### [Your goal]
Using the entries below, write out the line with "Task: Click the 未满1年 coverage cell", the line with "The height and width of the screenshot is (781, 1568).", and every line in between, exactly as each is written.

### [Provided data]
:::::

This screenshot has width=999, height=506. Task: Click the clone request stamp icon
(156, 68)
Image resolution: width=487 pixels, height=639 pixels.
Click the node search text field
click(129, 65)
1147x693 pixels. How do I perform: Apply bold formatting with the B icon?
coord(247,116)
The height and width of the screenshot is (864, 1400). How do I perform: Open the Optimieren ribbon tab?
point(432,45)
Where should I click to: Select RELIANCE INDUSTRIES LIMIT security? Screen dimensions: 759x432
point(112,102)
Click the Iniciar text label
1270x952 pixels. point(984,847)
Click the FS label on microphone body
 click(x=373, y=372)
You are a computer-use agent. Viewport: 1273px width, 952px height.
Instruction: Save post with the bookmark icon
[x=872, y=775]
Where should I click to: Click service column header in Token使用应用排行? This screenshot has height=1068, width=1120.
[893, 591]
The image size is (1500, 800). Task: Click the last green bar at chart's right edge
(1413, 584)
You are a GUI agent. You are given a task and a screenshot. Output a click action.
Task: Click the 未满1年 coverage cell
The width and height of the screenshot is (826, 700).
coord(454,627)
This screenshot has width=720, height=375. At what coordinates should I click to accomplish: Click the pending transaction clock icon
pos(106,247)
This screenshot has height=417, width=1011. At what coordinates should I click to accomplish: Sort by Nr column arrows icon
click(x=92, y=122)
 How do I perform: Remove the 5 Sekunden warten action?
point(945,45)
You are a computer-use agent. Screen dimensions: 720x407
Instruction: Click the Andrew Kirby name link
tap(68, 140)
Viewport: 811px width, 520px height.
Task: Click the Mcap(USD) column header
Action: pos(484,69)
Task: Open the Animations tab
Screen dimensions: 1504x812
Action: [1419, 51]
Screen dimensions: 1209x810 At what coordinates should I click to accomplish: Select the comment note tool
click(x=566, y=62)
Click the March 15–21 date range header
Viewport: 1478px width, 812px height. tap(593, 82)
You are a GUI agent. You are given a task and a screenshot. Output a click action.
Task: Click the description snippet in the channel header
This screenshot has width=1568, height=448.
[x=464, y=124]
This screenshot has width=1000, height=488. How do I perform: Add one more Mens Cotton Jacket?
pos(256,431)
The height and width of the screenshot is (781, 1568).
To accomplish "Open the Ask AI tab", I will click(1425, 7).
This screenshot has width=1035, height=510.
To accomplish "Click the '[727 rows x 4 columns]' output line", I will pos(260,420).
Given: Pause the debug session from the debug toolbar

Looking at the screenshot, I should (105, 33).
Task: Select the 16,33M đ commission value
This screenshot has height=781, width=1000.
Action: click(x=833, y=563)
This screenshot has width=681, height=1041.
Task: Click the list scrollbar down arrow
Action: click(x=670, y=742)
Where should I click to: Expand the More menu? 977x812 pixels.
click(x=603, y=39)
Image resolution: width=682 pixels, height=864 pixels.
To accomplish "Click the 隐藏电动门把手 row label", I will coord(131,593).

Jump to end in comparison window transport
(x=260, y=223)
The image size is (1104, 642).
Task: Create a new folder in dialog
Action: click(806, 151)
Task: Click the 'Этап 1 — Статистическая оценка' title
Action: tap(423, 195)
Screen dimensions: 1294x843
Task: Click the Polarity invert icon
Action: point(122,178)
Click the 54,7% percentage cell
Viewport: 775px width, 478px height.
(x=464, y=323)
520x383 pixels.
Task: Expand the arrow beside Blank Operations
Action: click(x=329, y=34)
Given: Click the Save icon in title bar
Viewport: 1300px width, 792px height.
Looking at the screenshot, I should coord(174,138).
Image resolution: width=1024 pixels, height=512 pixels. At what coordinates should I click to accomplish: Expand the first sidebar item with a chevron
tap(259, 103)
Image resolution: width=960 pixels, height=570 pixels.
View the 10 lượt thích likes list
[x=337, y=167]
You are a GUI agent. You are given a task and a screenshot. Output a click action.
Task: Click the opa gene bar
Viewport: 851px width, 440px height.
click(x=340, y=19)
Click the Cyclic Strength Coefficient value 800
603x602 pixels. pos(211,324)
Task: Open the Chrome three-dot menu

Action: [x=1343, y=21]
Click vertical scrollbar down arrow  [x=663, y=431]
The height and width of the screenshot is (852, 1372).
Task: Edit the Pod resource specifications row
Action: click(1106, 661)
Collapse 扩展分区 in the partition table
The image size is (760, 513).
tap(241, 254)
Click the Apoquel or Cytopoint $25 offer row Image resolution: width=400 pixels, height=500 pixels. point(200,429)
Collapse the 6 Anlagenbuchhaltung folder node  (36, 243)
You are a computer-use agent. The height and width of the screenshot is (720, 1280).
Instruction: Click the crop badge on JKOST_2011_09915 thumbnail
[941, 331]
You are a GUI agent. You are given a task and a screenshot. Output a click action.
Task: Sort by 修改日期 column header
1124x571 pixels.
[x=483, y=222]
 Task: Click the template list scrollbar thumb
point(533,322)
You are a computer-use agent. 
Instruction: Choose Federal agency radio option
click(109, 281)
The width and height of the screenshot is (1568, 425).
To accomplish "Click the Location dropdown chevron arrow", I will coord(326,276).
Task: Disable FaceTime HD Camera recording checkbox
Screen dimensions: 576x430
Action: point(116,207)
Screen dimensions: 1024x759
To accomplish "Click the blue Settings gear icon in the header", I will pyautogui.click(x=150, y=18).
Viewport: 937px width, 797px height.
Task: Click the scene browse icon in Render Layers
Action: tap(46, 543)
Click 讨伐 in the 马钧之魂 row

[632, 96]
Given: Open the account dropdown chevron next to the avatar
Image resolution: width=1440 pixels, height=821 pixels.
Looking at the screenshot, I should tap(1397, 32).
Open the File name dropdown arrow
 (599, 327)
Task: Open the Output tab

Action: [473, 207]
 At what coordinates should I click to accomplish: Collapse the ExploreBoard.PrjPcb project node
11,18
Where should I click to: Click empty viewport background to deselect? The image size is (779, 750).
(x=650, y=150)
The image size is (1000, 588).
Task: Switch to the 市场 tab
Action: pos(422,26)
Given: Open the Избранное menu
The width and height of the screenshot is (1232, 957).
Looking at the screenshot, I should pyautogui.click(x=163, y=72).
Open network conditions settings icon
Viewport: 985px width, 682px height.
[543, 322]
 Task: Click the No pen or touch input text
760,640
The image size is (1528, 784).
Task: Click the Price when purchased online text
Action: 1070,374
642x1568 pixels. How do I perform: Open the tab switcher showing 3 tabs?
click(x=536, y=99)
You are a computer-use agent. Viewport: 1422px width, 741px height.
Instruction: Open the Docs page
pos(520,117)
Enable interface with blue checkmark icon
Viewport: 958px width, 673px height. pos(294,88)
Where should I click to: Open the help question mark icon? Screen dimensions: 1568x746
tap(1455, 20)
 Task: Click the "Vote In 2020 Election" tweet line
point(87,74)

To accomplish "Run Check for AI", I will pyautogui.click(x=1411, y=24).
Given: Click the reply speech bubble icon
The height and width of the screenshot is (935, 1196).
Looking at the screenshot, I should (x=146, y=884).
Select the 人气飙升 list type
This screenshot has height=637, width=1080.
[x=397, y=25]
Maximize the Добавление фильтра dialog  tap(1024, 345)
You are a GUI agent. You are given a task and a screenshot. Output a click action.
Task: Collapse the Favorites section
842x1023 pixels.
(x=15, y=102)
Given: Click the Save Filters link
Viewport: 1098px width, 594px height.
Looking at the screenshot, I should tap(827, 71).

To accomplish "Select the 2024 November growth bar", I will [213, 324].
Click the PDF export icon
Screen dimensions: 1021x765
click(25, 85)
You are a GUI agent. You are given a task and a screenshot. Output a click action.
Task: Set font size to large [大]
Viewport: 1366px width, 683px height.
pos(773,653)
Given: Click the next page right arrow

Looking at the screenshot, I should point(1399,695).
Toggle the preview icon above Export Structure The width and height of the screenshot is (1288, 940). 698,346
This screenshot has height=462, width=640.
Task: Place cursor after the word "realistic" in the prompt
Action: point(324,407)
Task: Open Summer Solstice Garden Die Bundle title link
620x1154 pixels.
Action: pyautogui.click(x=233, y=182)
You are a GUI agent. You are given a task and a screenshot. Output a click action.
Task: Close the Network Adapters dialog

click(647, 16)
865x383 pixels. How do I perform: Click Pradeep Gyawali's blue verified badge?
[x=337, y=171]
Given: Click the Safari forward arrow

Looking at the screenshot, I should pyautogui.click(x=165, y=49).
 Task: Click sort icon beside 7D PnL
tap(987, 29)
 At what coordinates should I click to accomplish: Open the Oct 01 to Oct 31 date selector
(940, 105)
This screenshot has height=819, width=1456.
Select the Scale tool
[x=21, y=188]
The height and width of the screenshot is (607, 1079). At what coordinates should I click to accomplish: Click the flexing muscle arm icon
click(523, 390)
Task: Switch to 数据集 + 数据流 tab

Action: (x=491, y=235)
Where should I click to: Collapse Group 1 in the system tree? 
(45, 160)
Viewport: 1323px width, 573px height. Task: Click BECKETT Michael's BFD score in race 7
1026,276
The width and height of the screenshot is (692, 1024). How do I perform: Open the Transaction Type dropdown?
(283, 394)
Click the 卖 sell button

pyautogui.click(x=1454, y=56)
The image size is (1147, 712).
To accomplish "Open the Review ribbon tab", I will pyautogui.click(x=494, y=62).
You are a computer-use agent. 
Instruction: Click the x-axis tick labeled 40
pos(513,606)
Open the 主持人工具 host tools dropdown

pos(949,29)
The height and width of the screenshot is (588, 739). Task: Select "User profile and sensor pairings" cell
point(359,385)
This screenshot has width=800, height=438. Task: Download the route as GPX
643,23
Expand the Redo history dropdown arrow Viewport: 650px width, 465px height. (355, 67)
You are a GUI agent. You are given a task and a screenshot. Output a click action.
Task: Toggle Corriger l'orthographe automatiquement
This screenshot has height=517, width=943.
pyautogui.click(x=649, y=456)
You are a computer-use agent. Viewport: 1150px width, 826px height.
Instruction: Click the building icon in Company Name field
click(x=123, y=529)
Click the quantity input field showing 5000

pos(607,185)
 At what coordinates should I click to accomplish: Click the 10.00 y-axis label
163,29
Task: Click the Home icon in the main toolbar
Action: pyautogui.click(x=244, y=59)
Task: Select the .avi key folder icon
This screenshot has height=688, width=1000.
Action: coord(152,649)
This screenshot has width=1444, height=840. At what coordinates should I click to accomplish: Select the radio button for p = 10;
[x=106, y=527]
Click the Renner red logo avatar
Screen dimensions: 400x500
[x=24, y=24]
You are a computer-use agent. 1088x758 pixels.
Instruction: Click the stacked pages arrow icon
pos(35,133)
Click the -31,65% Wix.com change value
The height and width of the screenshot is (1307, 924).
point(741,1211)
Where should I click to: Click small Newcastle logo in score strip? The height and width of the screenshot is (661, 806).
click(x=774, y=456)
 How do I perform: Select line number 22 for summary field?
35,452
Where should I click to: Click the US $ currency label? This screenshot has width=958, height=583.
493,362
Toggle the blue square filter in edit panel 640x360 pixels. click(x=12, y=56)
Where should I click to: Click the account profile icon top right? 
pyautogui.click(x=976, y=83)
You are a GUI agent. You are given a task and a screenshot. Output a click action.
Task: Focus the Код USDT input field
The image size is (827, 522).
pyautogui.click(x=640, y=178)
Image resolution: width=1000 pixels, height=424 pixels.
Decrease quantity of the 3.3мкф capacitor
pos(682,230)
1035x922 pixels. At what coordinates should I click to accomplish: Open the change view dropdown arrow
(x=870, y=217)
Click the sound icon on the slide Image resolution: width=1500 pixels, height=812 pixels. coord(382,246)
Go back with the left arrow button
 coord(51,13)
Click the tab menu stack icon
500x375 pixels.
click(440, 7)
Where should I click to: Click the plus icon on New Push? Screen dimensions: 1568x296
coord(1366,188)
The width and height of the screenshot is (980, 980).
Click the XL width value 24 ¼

:::::

### [Exercise solution]
Task: Click the 未满1年 coverage cell
The width and height of the screenshot is (826, 700).
coord(454,627)
This screenshot has width=720, height=375. At what coordinates should I click to accomplish: Click the pending transaction clock icon
pos(106,247)
This screenshot has height=417, width=1011. At what coordinates should I click to accomplish: Sort by Nr column arrows icon
click(x=92, y=122)
 How do I perform: Remove the 5 Sekunden warten action?
point(945,45)
You are a computer-use agent. Screen dimensions: 720x407
Instruction: Click the Andrew Kirby name link
tap(68, 140)
Viewport: 811px width, 520px height.
Task: Click the Mcap(USD) column header
Action: pos(484,69)
Task: Open the Animations tab
Screen dimensions: 1504x812
Action: [1419, 51]
Screen dimensions: 1209x810 At what coordinates should I click to accomplish: Select the comment note tool
click(x=566, y=62)
Click the March 15–21 date range header
Viewport: 1478px width, 812px height. tap(593, 82)
You are a GUI agent. You are given a task and a screenshot. Output a click action.
Task: Click the description snippet in the channel header
This screenshot has width=1568, height=448.
[x=464, y=124]
This screenshot has width=1000, height=488. How do I perform: Add one more Mens Cotton Jacket?
pos(256,431)
The height and width of the screenshot is (781, 1568).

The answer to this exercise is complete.